When a component with considerable length is magnetized using a solenoid, it is possible to magnetize only a portion of the component. Only the material within the solenoid and about the same width on side of the solenoid will be strongly magnetized. At some distance from the solenoid, the magnetic lines of force will abandon their longitudinal direction, leave the part at a pole on one side of the solenoid and return to the part at a opposite pole on the other side of the solenoid. This occurs because the magnetizing force diminishes with increasing distance from the solenoid. As a result, the magnetizing force may only be strong enough to align the magnetic domains within and very near the solenoid. The unmagnetized portion of the component will not support as much magnetic flux as the magnetized portion and some of the flux will be forced out of the part as illustrated in the image below. Therefore a long component must be magnetized and inspected at several location along its length for complete inspection coverage. 

Circular Magnetic Field Distribution and Intensity.

As discussed previously, when current is passed through a solid conductor, a magnetic field forms in and around the conductor. The following statements can be made about the distribution and Intensity of the magnetic field.
1)    The field strength varies from zero at the centre of the component to a maximum at the surface.
2)    The field strength at the surface of the conductor decreases as the radius of the conductor increases when the current strength is held constant.( However, a larger conductor is capable of carrying more current.)
3)    The field strength outside the conductor is directly proportional to the current strength. Inside the conductor, the field strength is dependent on the current strength, magnetic permeability of the material, and if magnetic, the location on the B-H curve.
4)    The field strength outside the conductor decreases with distance from the conductor.
In the images below, the magnetic field strength is graphed versus distance from the centre of the conductor. It can be seen that in a nonmagnetic carrying DC, the internal field strength rises from zero at the centre to a maximum value at the surface of the conductor. The external field strength decreases with distance from the surface of the conductor. When the conductor is a magnetic material, the field strength within the conductor is much greater than it was in the nonmagnetic conductor. This is due to permeability of the magnetic material. The external field is exactly the same for the two materials provided the current level and conductor radius are the same.  

The Magnetic Field Distribution In Alternative Current.

The Magnetic Field Distribution In Alternative Current. 

When the conductor is carrying Alternating Current, the internal magnetic field strength rises from zero at the centre to a maximum at the surface. However, the field is concentrated in a thin layer near the surface of  the conductor. This is known as the "skin effect."  The skin effect is evident in the field strength versus distance graph for a magnetic conductor shown to the right. The external field decreases with increasing distance from the surface as it does with DC. It should be remembered that with AC the fields constantly varying in strength and direction.
In a hollow circular conductor there is no magnetic field in the void area. The magnetic field is zero at the inside wall surface and rises until it reaches a maximum at the outside wall surface. As with a solid conductor, when the conductor is a magnetic material, the field strength within the conductor is much greater than it was in the nonmagnetic conductor due to the permeability of the magnetic material. The external field strength decreases with distance from the surface of the conductor. The external field is exactly the same for the two materials provided the current level and conductor radius are the same.
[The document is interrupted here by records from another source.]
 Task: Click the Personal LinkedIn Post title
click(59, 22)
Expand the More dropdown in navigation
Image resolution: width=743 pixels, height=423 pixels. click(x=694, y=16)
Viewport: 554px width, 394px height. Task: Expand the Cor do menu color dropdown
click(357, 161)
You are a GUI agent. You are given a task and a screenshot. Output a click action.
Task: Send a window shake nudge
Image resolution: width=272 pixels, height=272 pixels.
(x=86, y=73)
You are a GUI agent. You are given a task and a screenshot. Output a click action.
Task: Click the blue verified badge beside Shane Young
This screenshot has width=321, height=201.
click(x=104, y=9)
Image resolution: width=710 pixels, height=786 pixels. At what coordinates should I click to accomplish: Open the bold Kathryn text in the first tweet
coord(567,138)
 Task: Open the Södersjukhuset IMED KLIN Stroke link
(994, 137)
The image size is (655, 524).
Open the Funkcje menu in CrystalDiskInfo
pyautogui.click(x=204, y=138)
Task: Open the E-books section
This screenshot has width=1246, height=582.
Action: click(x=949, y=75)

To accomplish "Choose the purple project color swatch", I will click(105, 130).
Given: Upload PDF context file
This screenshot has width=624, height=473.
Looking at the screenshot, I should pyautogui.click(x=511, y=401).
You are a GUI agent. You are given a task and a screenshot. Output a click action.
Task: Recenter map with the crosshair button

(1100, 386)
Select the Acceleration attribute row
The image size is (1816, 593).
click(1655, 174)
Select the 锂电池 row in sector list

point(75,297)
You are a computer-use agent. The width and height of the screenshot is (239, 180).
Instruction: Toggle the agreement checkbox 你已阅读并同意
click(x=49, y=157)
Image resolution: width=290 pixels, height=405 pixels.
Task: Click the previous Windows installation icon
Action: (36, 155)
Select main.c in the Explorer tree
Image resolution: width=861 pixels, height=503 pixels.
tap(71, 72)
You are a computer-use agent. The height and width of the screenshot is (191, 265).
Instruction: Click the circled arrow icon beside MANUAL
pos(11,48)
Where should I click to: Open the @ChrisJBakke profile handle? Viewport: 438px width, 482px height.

The Magnetic Field In Distribution In Direct Current.

As can be seen in the field distribution images, the field strength at the inside surface of hollow conductor carrying magnetic field produced by direct magnetization is very low. Therefore, the direct method of magnetization is not recommended when inspecting the inside diameter wall of a hollow component for shallow defects. The field strength increase rather rapidly as one moves in from the ID,so if the defect has significant depth, it may be detectable.However a much better method of magnetizing hollow component for inspection of the ID and OD surfaces is with the use of a central conductor. As can be seen in the field distribution image to the right, when current is passed through a nonmagnetic central conductor (copper bar), the magnetic field produced on the inside diameter surface of a magnetic tube is much greater and the field is still strong enough for defect detection on the OD surface. After conducting a magnetic particle inspection, it is usually necessary to demagnetize the component. Remanent magnetic fields can.
1)    Affect machining by causing to cling to a component.
2)    Interfere with electronic equipment such as a compass.
3)    Create a condition known as arc blow in the welding process. Arc blow may cause the weld arc wonder or filler metal to be repelled from the weld.
4)    Cause abrasive particles to cling to bearing or flying surfaces and increase wear.
Removal of a field may be accomplished in several ways. This random orientation of the magnetic domains can be achieved most effectively by heating the material above its curie temperature. The curie temperature for a low carbon steel is 770 C or 1390 F. When steel is heated above its curie temperature, it will become austenitic and loses its magnetic properties. When it is cooled backdown, it will go through a reverse transformation and will contain no magnetic field. The material should also be placed with it long axis in an east-west orientation to avoid any influence of the earth's magnetic field. 

ELECTROMAGNETS IN MAGNETIC PARTICLE INSPECTION.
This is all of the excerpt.